Top 5 Email Marketing Best Practices To Optimise Revenue For Ecommerce By A Klaviyo Expert

Share this post

 

Email marketing is an incredibly powerful asset when done correctly.

In order for it to work, there are a number of things to constantly keep in mind to check up on and improve alongside your ecommerce journey. With continuous efforts, adaptations and optimizations many online stores have been able to attribute 30% (sometimes even higher than that) of their overall revenue to email marketing.
So here are some of the best practices to turn your email marketing into a well-oiled ecommerce growth machine.


Mind your email open rates:

It is super important to keep a close eye and what your open rates are because it not only tells you whether the content of the email is on point but also if start to have low open rates consistently most of the major email inboxes (Gmail, Hotmail, Yahoo, etc), which means that in many if not most cases your email campaigns won’t even get delivered to your audience.

So to prevent that you may keep as a rule of thumb that ideally you want to keep your open rates between 15 and 20% (of course that if they’re even higher is great but that also probably means that you should expand the segments of your list that you are sending to)  and certainly not under 10%. It’s not the end of the world if one of your emails has an 8% open rate for example but if that happens consistently it could certainly turn into a major problem for your deliverability.

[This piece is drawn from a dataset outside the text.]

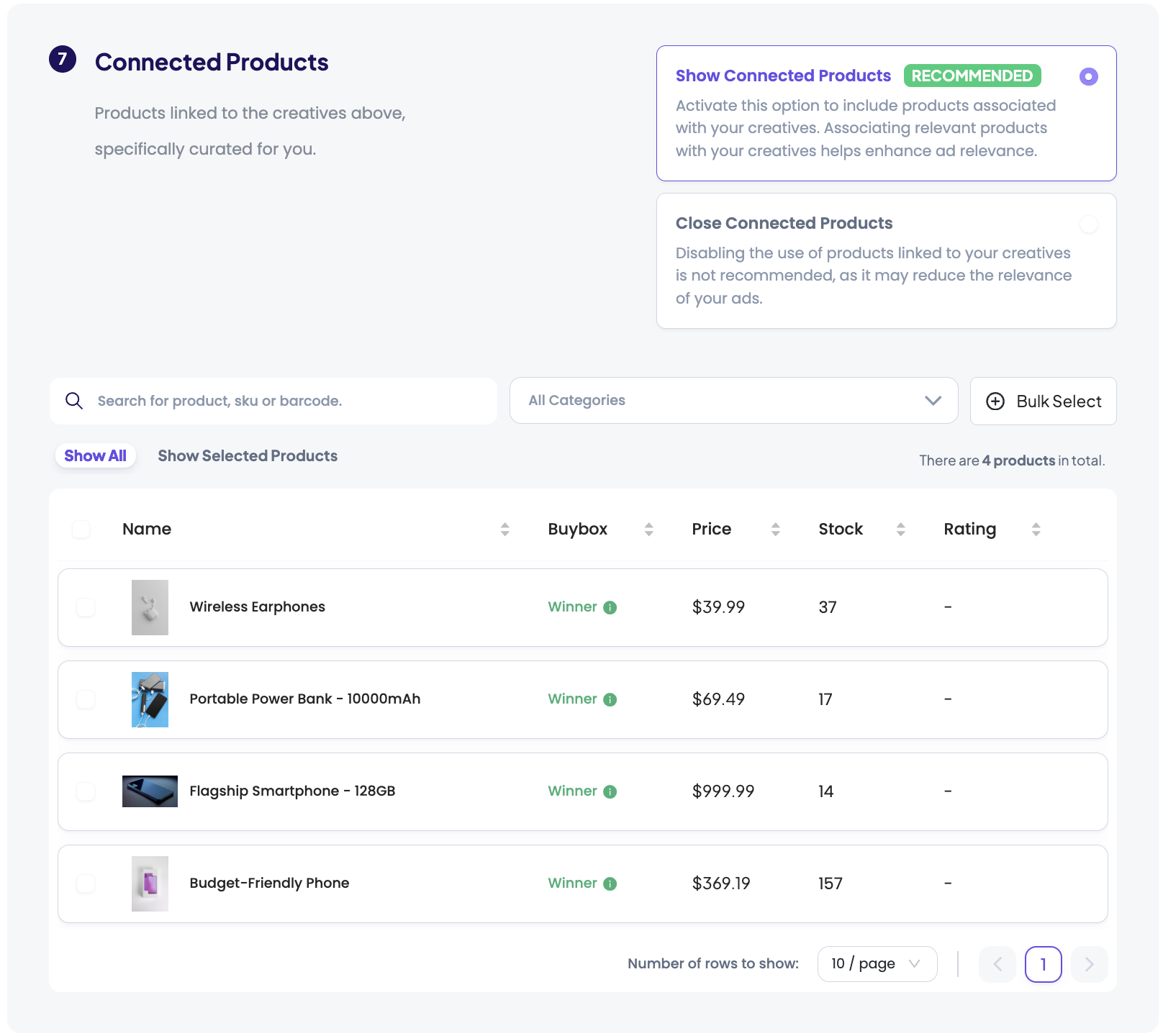This screenshot has height=1036, width=1163.
Task: Sort the table by Name column
Action: (504, 530)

Make sure that your subject lines make your receptions curious and eager to know what’s inside. Choose carefully which segments of your list you are sending to. If your open rates are too low, for example, and you’ve been sending to engaged buyers in the last 200 days, you might want to drop that to engaged buyers in the last 140 days.

The importance of campaigns and a content calendar:

With campaigns it’s important to have consistency not only to have a more steady and predictable revenue, but also to nourish and maintain your list engaged (a good example for this would be to send a weekly newsletter among your campaigns mix).

Having a content calendar tailored specifically to your industry is also incredibly valuable. For example, if you’re selling army/ military apparel to an audience that’s predominantly American, sync your promotions with military celebrations and holidays. A great example for this would be the 4th of July promotions when you could invoke patriotism through a well-designed template and potentially earn a lot more revenue.

Email marketing 101: Split tests

The importance and benefit of constantly doing split or A/B tests cannot be overstated as it compounds positively with time if done properly.

Some of the things on emails that you must test are:

  • Subject lines and preheaders
  • text to image ratio
  • Long copy vs short copy
  • emotional angle vs sales focused angle
  • Sending times
  • Copy for CTA buttons
  • how often should you use headings

It’s also worth keeping in mind that these may be different according to the type of campaign that you are sending. For eg. maybe longer copy works better on the newsletters and the shorter copy works better for promotional emails and that could be true for all the other ideas for split tests mentioned earlier.

Have a clear Call To Action (CTA)  

When creating a campaign or an automated flow, it is important that you have only one clear call to action which ideally is to make a purchase. So the key with this is consistency with the button copy, the buttons don’t necessarily need to have the exact copy but their intent and message needs to be one and the same across the entire email.

So let’s say that the Call to Action is to direct the recipients to make a purchase so you can have 3 buttons across the email each saying: “view item now”,” buy now” or “shop now” with the same product page url and it’s all one CTA message being conveyed.

A bad example would be a newsletter with the first call to action saying something like “learn more” and then a second button saying “ Get in touch” and a third button at the bottom of the email saying “Buy Now”.

Make sure you have automated flows in place:

One of the main sources of revenue with email marketing comes from flows (which are automated sequences of emails that we send to recipients based on their actions on a website/store).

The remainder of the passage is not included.